**GIVEN PASSAGE**

#####

# Python Web-Scraping - An Introduction

## Topics

- Web basics
- Making web requests
- Inspecting web sites
- Retrieving JSON data
- Using Xpaths to retrieve html content
- Parsing html content
- Cleaning and storing text from html

## Prerequisites

Assumes knowledge of Python, including:
- Lists
- Dictionaries
- Logical indexing
- Iteration with for-loops

Assumes basic knowledge of web page structure.

## Goals

This workshop is organized into two main parts:
1. Retrieve information in JSON format.
2. Parse HTML files.


## Web Scraping Background

### What is web scraping?
Web scraping is the activity of automating the retrieval of information from a web service designed for human interaction.

### Is web scraping legal? Is it ethical?
It depends. Legal aspects vary, so if you have legal questions, seek legal counsel. Ethically, you can mitigate issues by building delays and restrictions into your web scraping program to avoid impacting the availability of the web service for other users or the hosting costs for the service provider.

### Web Scraping Approaches
No two websites are identical — websites are built for different purposes by different people and thus have different underlying structures. Because they are heterogeneous, there is no single way to scrape a website. The scraping approach must be tailored to each individual site. Commonly used approaches include:
- Using requests to extract information from structured JSON files.
- Using requests to extract information from HTML.
- Automating a browser to retrieve information from HTML.

Remember, even once you've decided upon the best approach for a particular site, it will be necessary to modify that approach to suit your specific use-case.

### How does the web work?
#### Components
- **Clients** are the typical web user’s internet-connected devices (e.g., your computer connected to your Wi-Fi) and web-accessing software available on those devices (usually a web browser like Firefox or Chrome).
- **Servers** are computers that store webpages, sites, or apps. When a client device wants to access a webpage, a copy of the webpage is downloaded from the server onto the client machine to be displayed in the user’s web browser.
- **HTTP** is the language for clients and servers to speak to each other.

#### Process
When you type a web address into your browser:
1. The browser finds the address of the server that the website lives on.
2. The browser sends an HTTP request message to the server, asking it to send a copy of the website to the client.
3. If the server approves the client’s request, the server sends the client a "200 OK" message, and then the website starts displaying in the browser.


## Goal: Retrieve Data in JSON Format

The objective is to retrieve information in JSON format and organize it into a spreadsheet. Below are the steps we will follow to achieve this:

### Steps to Retrieve and Organize Data

1. **Inspect the Website**:
   - Check if the content at [Harvard Art Museums Collections](https://www.harvardartmuseums.org/collections) is stored in JSON format.

2. **Make a Request**:
   - Send a request to the website server to retrieve the JSON file. This involves using tools like `requests` in Python to access the data.

3. **Convert JSON to Dictionary**:
   - Once the JSON data is retrieved, convert it from JSON format into a Python dictionary using Python’s json library. This step is crucial for manipulating the data in Python.

4. **Extract Data and Store in CSV**:
   - Extract the necessary data from the Python dictionary and store it in a .csv file. This is done using Python’s csv library or pandas DataFrame to format and save the data.
   
![json-format.png](json-format.png)

#####

**SUPPLIED DATA**

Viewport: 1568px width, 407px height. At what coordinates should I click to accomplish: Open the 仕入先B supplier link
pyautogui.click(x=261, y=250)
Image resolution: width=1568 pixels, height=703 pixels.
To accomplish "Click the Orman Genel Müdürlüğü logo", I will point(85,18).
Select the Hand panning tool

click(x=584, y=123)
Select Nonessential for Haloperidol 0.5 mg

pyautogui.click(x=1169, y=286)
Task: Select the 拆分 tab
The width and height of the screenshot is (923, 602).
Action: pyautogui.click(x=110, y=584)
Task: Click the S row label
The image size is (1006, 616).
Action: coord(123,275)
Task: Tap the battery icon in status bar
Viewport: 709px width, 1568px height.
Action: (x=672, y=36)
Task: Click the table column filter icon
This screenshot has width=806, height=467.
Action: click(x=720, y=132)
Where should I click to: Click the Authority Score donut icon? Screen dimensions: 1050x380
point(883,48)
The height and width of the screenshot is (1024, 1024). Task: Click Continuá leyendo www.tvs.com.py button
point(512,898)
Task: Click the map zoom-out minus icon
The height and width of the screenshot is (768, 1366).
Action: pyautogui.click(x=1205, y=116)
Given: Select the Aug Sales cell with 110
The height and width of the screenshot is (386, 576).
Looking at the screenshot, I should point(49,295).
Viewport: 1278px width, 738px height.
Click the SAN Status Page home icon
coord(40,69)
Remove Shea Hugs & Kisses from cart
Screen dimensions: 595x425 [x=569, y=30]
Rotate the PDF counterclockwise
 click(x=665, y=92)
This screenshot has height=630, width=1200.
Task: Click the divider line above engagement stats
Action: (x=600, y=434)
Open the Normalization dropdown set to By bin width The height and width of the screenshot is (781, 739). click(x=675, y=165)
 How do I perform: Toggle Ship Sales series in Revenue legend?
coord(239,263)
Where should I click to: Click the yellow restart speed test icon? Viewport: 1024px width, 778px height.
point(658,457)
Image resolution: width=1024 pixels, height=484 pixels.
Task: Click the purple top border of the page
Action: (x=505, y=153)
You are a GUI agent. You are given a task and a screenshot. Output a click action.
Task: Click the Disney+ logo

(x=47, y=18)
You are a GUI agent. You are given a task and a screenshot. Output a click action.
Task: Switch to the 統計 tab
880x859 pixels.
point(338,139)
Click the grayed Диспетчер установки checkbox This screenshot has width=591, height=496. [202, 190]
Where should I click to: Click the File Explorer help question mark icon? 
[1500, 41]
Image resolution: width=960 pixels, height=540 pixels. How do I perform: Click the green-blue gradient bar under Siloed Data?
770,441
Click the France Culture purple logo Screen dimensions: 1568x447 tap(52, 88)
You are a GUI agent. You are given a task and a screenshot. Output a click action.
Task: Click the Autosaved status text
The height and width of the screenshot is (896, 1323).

#####

**WHAT NEEDS TO BE DONE**
Duplicate the part of the web-scraping introduction between "Remember, even once" and "Firefox or Chrome).", inclusive. You won't need the records for this.

**EXPECTED ANSWER**
Remember, even once you've decided upon the best approach for a particular site, it will be necessary to modify that approach to suit your specific use-case.

### How does the web work?
#### Components
- **Clients** are the typical web user’s internet-connected devices (e.g., your computer connected to your Wi-Fi) and web-accessing software available on those devices (usually a web browser like Firefox or Chrome).